++++ SUPPLIED INFORMATION ++++
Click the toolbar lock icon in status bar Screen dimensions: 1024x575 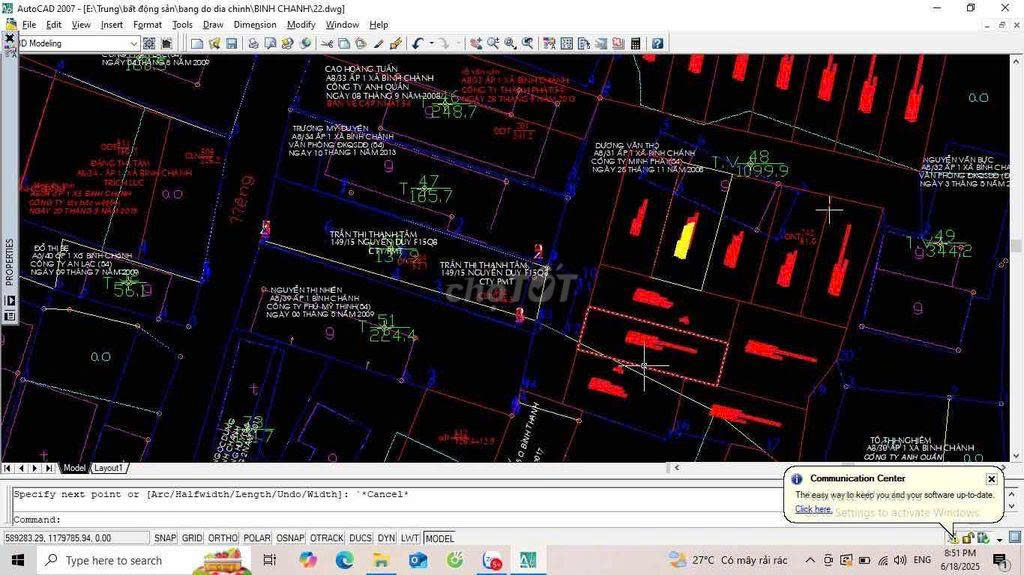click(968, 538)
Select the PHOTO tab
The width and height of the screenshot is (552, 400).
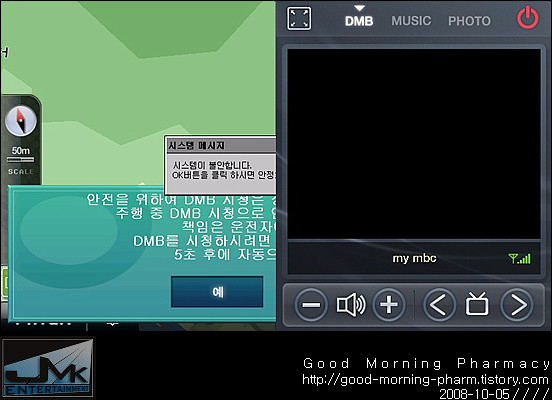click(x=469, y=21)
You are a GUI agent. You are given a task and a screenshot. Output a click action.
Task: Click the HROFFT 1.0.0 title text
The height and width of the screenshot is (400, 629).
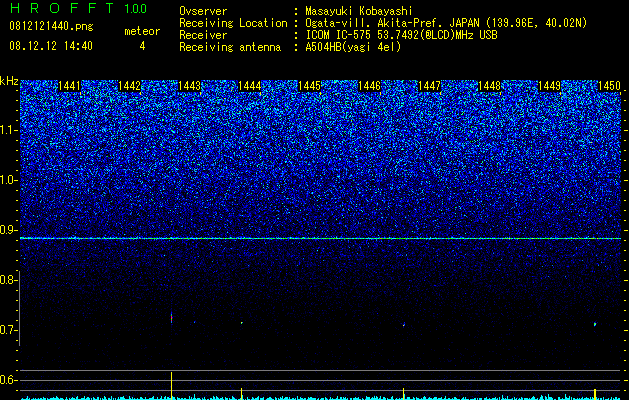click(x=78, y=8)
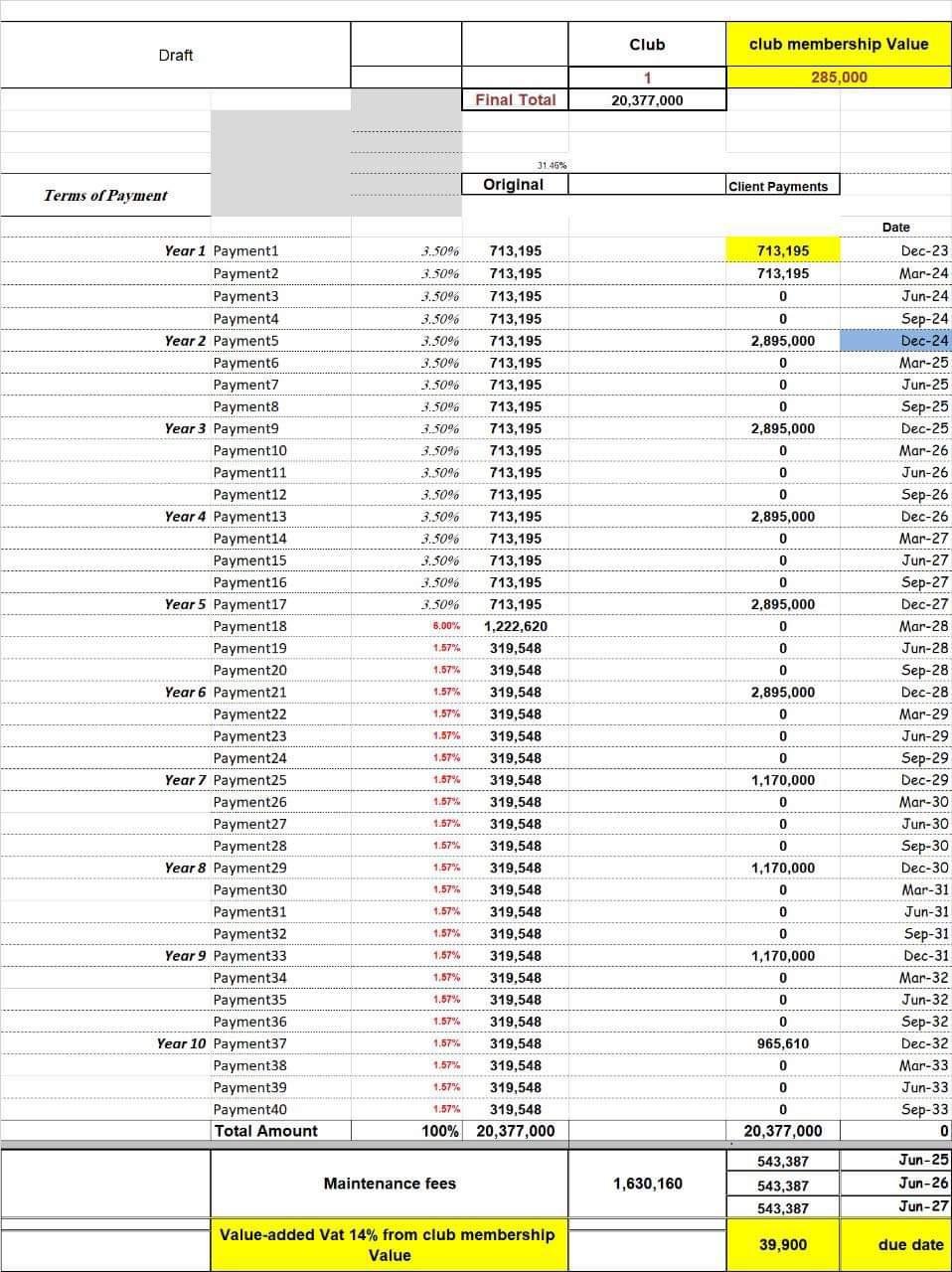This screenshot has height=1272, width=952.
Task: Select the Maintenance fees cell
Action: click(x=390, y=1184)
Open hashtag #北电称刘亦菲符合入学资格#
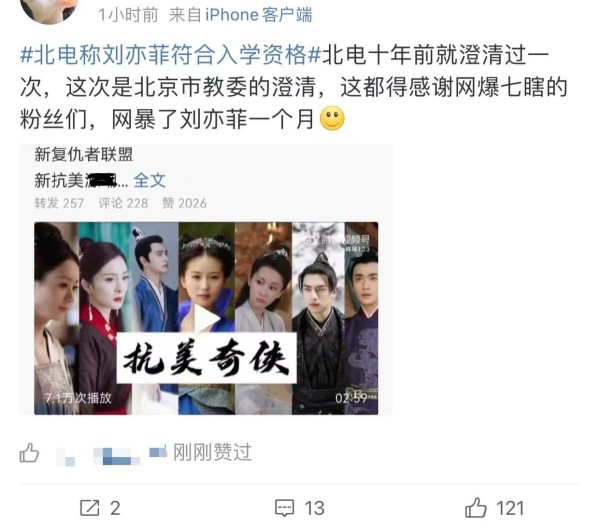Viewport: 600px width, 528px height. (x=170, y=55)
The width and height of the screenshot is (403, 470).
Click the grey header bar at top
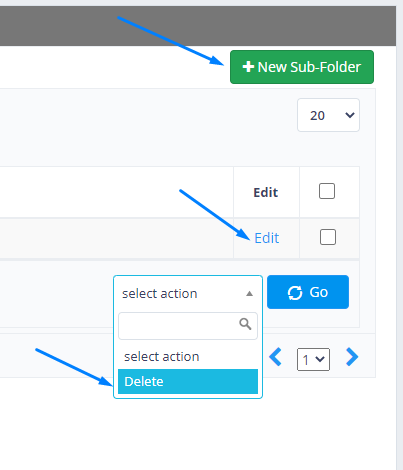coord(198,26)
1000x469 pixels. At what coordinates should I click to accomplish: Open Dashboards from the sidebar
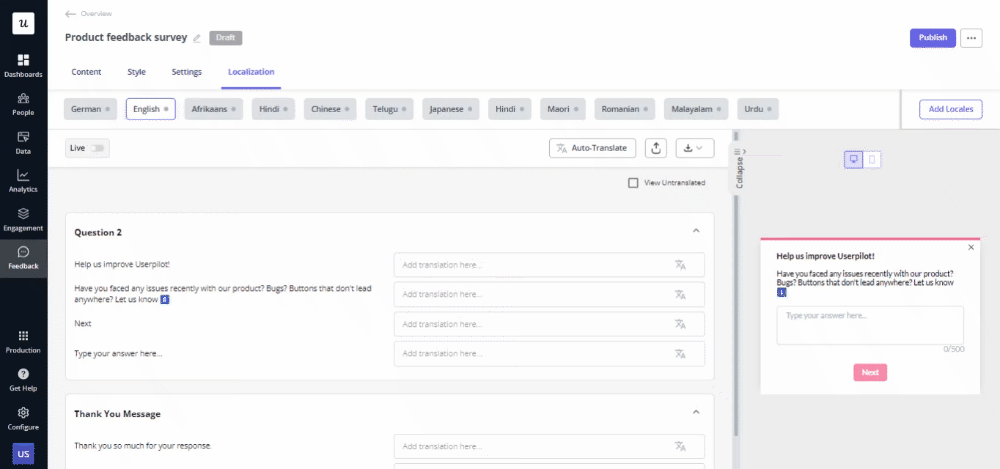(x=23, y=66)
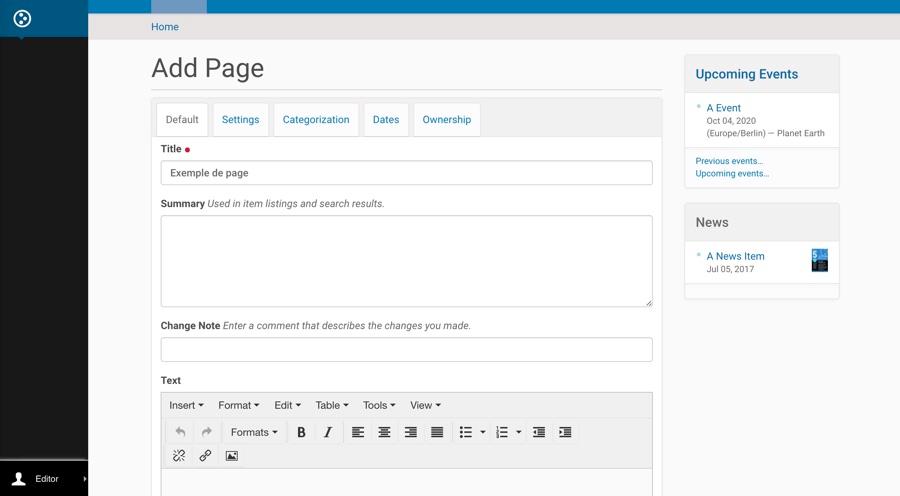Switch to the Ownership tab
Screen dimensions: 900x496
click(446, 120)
++++
• _YOUR TASK_
Retype exactly the lines from the line containing "Open hashtag #北电称刘亦菲符合入学资格#" through the end of the entries above, including both ends, and leave every picture out.

• _SOLUTION TO THIS EXERCISE_
Open hashtag #北电称刘亦菲符合入学资格#
Viewport: 600px width, 528px height. (x=170, y=55)
The width and height of the screenshot is (403, 470).
Click the grey header bar at top
coord(198,26)
1000x469 pixels. At what coordinates should I click to accomplish: Open Dashboards from the sidebar
(x=23, y=66)
Switch to the Ownership tab
Screen dimensions: 900x496
click(446, 120)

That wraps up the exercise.